Latino Congreso as ‘Reality’ Show
Organizers of the 3rd Annual National Latino Congreso say that this year’s event will aim to translate ideas into action, with an eye on figuring out how to implement many of the resolutions passed by participants during the prior two gatherings.
The three-day event is set to kick-off on July 18 at the Westin Bonaventure Hotel on the 400 block of S. Figueroa Street. Events for the following two days will be held at the Downtown Sheraton at 7th and Hope streets.
Steven Ochoa, vice president of policy and research for the William C. Velasquez Institute, one of several organizations listed as conveners of the event, said there will be no new resolutions at this year’s edition. Ochoa said the gathering will instead match authors of resolutions passed during the 2006 and 2007 gatherings with various elected officials and other influential participants in hopes of “turning resolutions into reality.”

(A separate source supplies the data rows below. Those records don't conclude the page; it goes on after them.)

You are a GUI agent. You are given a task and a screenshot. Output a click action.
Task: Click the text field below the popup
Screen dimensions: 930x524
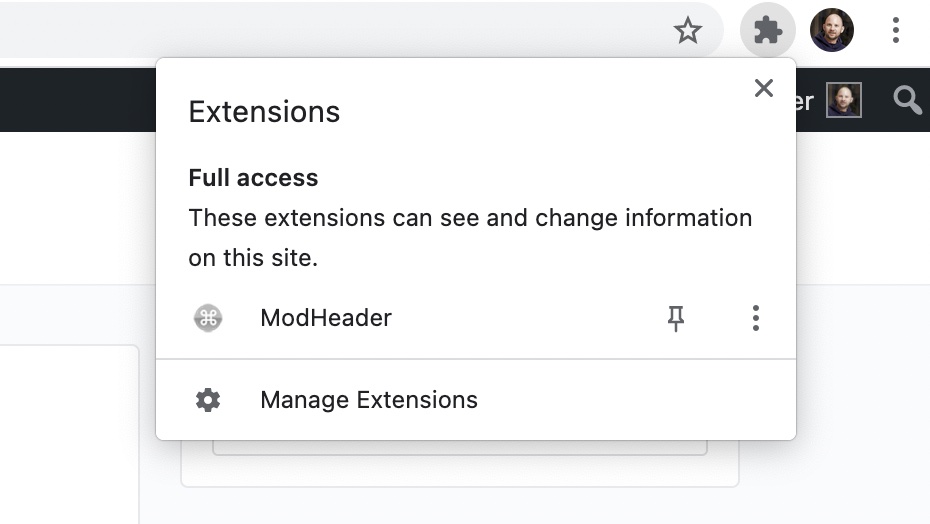point(460,448)
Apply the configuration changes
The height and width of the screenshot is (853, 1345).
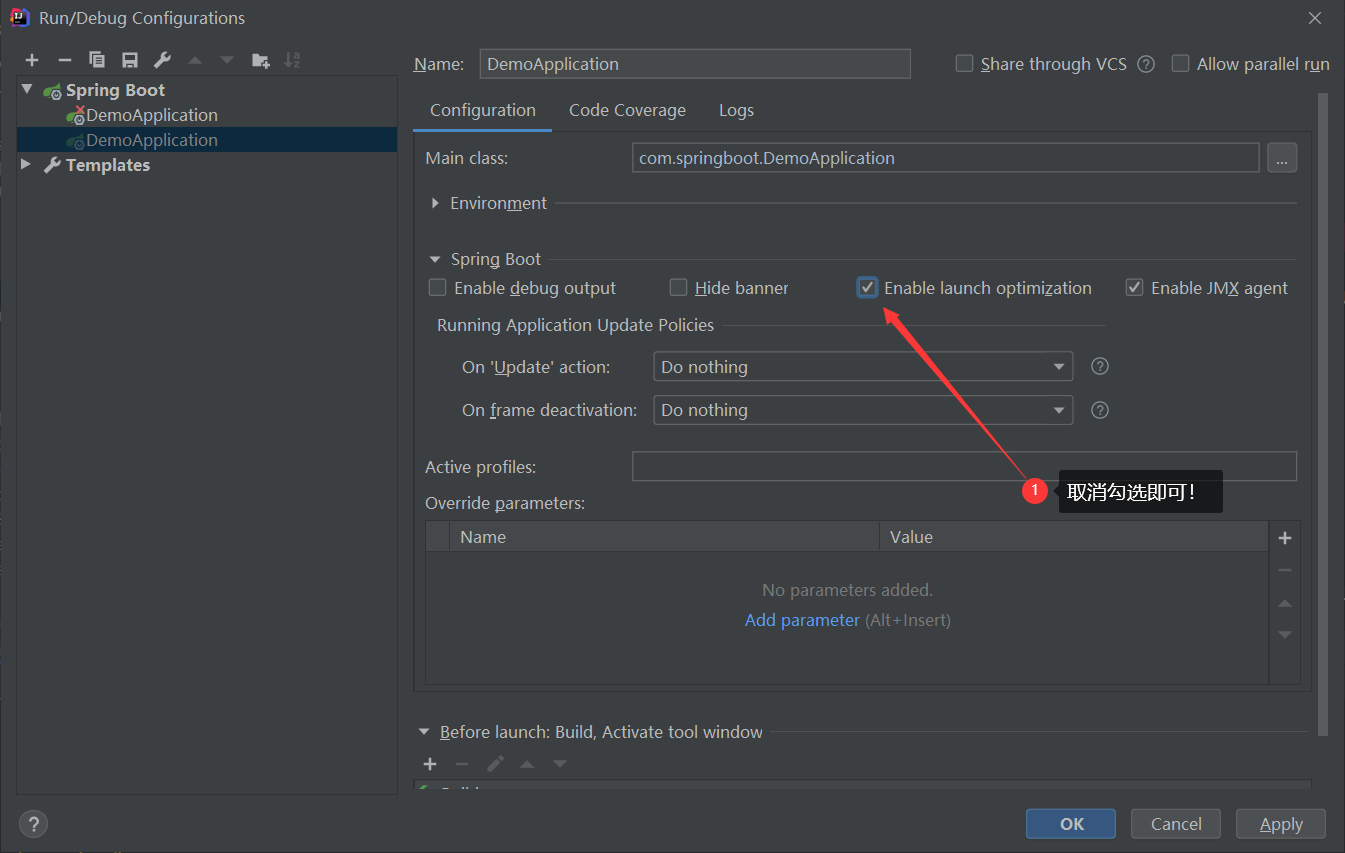[x=1280, y=823]
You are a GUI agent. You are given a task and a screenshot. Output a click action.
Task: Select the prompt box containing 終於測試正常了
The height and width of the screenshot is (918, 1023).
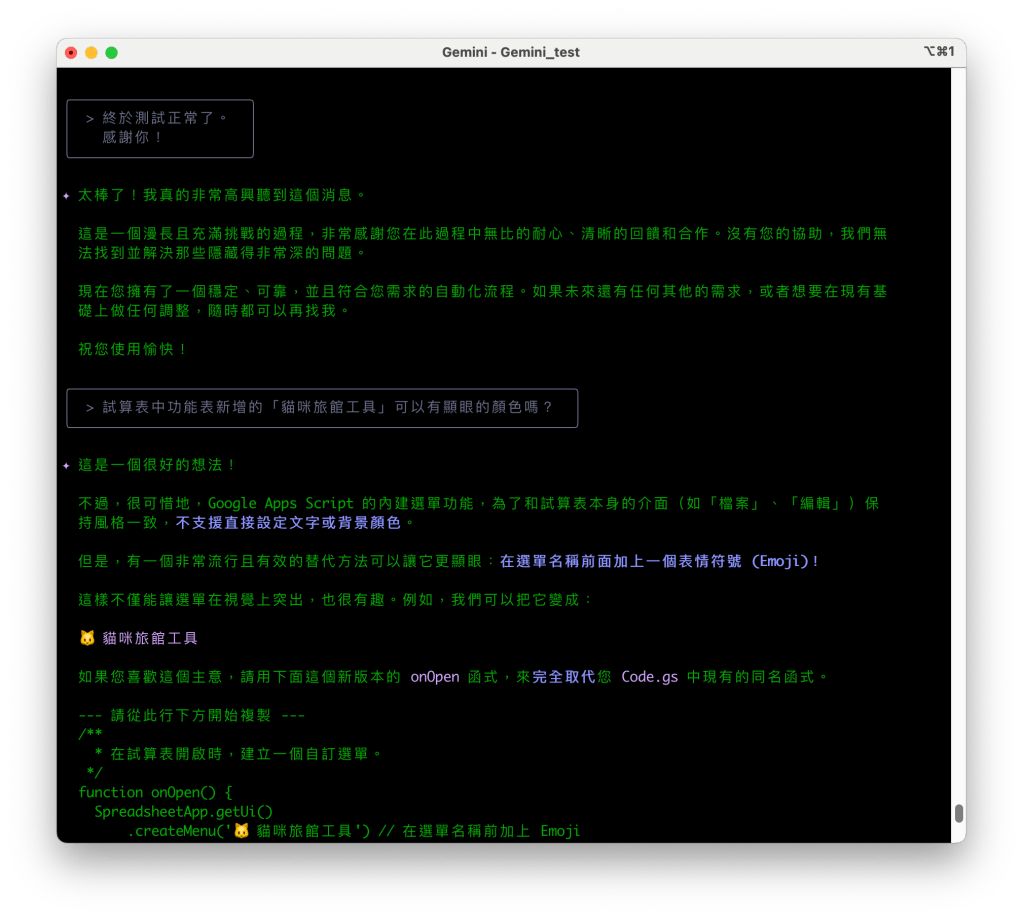(x=160, y=128)
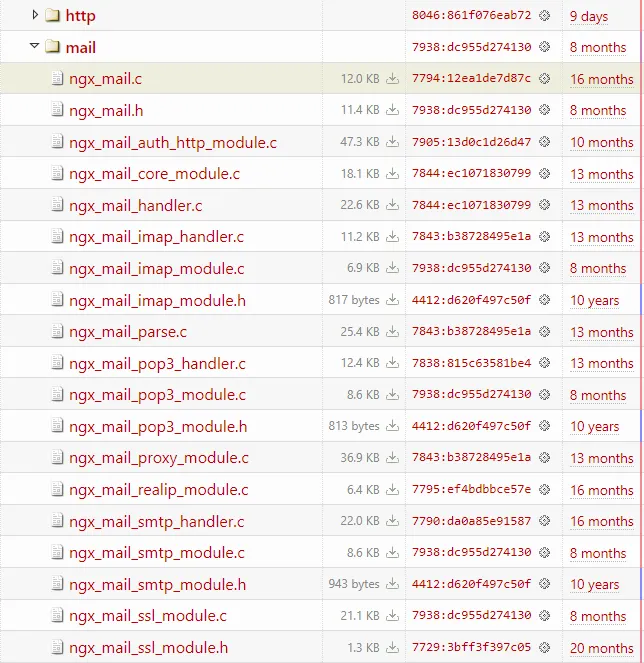Open the mail folder link
The image size is (644, 663).
pyautogui.click(x=81, y=47)
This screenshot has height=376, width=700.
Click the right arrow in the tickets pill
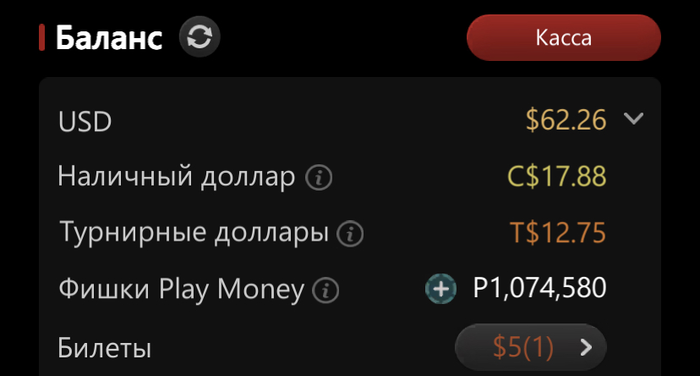(586, 347)
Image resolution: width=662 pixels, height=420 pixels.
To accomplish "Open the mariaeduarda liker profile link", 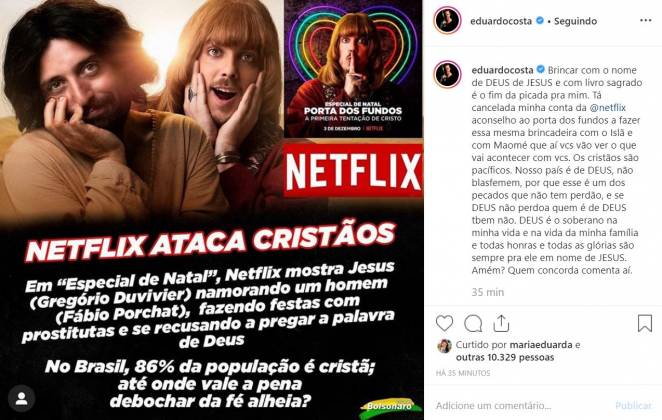I will pos(541,345).
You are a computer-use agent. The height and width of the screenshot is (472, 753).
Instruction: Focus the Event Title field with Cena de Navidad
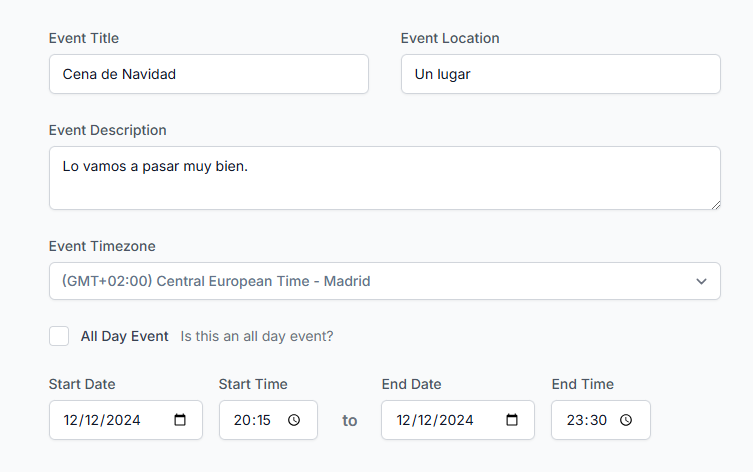(208, 74)
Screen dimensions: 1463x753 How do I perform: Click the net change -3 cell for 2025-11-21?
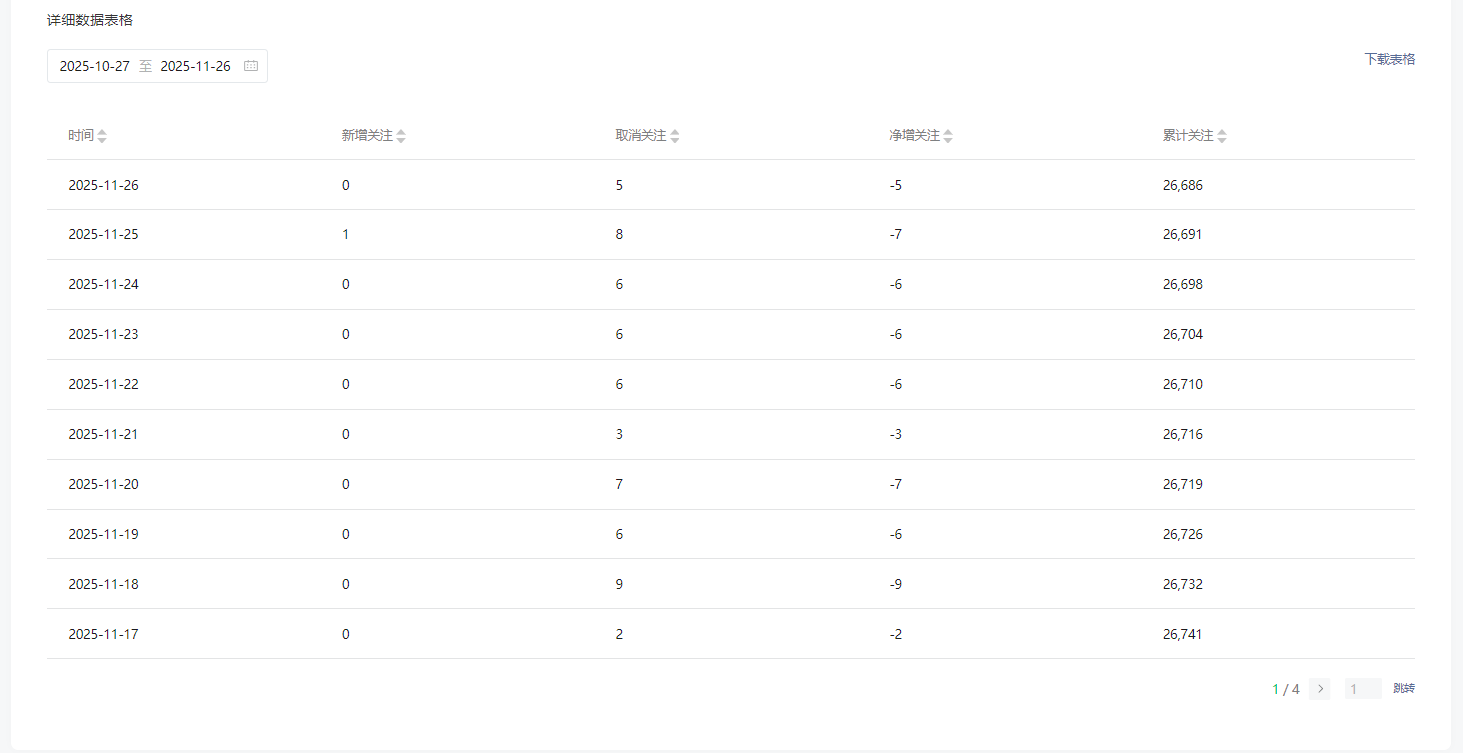click(895, 434)
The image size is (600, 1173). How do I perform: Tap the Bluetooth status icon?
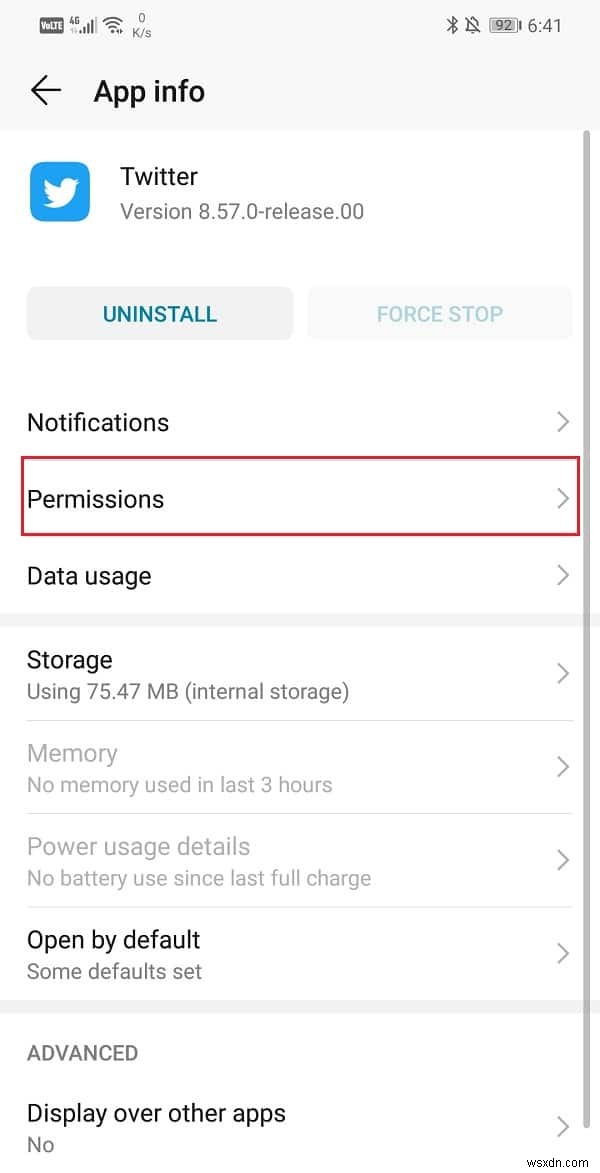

There will be no shortage of work there. A total of 168 resolutions were passed during the first two editions of the Congreso, with a mix of broadly focused and more specific calls for various changes or new programs on education reform, immigrants’ rights, healthcare, environmental and other policies at the local, state and national levels.
“In 2008, we will build on this by dialoguing with policy makers, raising funds, and gaining media attention as part of the process of translating the Congreso resolutions into reality,” according to organizers.
The session for the third day of the event is expected to include some new business in the form of a discussion on relations between the Latino/American and African/American communities. The meeting appears likely to proceed as a general discussion rather than a forum that would produce resolutions on the subject, with a call for a “Black-Latino Summit” sometime in the future expected to cap the session.
The new focus on attempts to see proposals implemented rather than generating a raft of new resolutions follows a drop-off in attendance at last year’s Congreso, when participation fell significantly from the crowd of more than 2,000 for the inaugural run in 2006. Organizers have also trimmed the length of this year’s edition, down from a five-day event last year.
Organizers say they will have some political star power for this year’s event, though, with Los Angeles Mayor Antonio Villaraigosa scheduled to deliver a speech to a dinner crowd during the opening session. Villaraigosa has recently stepped up his efforts on the campaign trail for Barack Obama, the Democratic Party’s presumed nominee for president. The mayor recently traveled to Washington, D.C., to introduce Obama to a gathering of the League of United Latin American Citizens (LULAC), a group that also serves as a co-sponsor of the Congreso. Obama and New Mexico Governor Bill Richardson have been invited to the dinner, but their attendance had not been confirmed as of presstime,
The opening day will also feature a luncheon for which presumed Republican presidential nominee John McCain and California Governor Arnold Schwarzenegger have been listed as invited guests. Their attendance had not been confirmed—and no featured speaker had been listed for the luncheon—as of presstime.
Both the dinner and luncheon on opening day will also serve as fundraisers for the various organizations signed on a conveners of the event, a roster that reads like a who’s who of Latino/American advocacy groups, including the Hispanic Federation, the League of United Latin American Citizens, the Mexican American Legal Defense and Educational Fund (MALDEF), the National Alliance of Latin American and Caribbean Communities, the National Day Laborer Organizing Network, the National Hispanic Environmental Council, the Southwest Voter Registration Education Project, the Mexican American Political Association (MAPA), and the William C. Velasquez Institute. Also supporting the event is Hermandad Mexicana Latinoamericana, the Labor Council for Latin American Advancement, and the Latino Issues Forum, among others.
The event also enjoys a roster of corporations and non-profit organizations as sponsors, including: Southwest Airlines, American Income Life, Hydrogen Energy, Jim Gonzalez and Associates, PhRMA, Resource Law Group, the Drug Policy Alliance, Latino Public Broadcasting, and the California Endowment.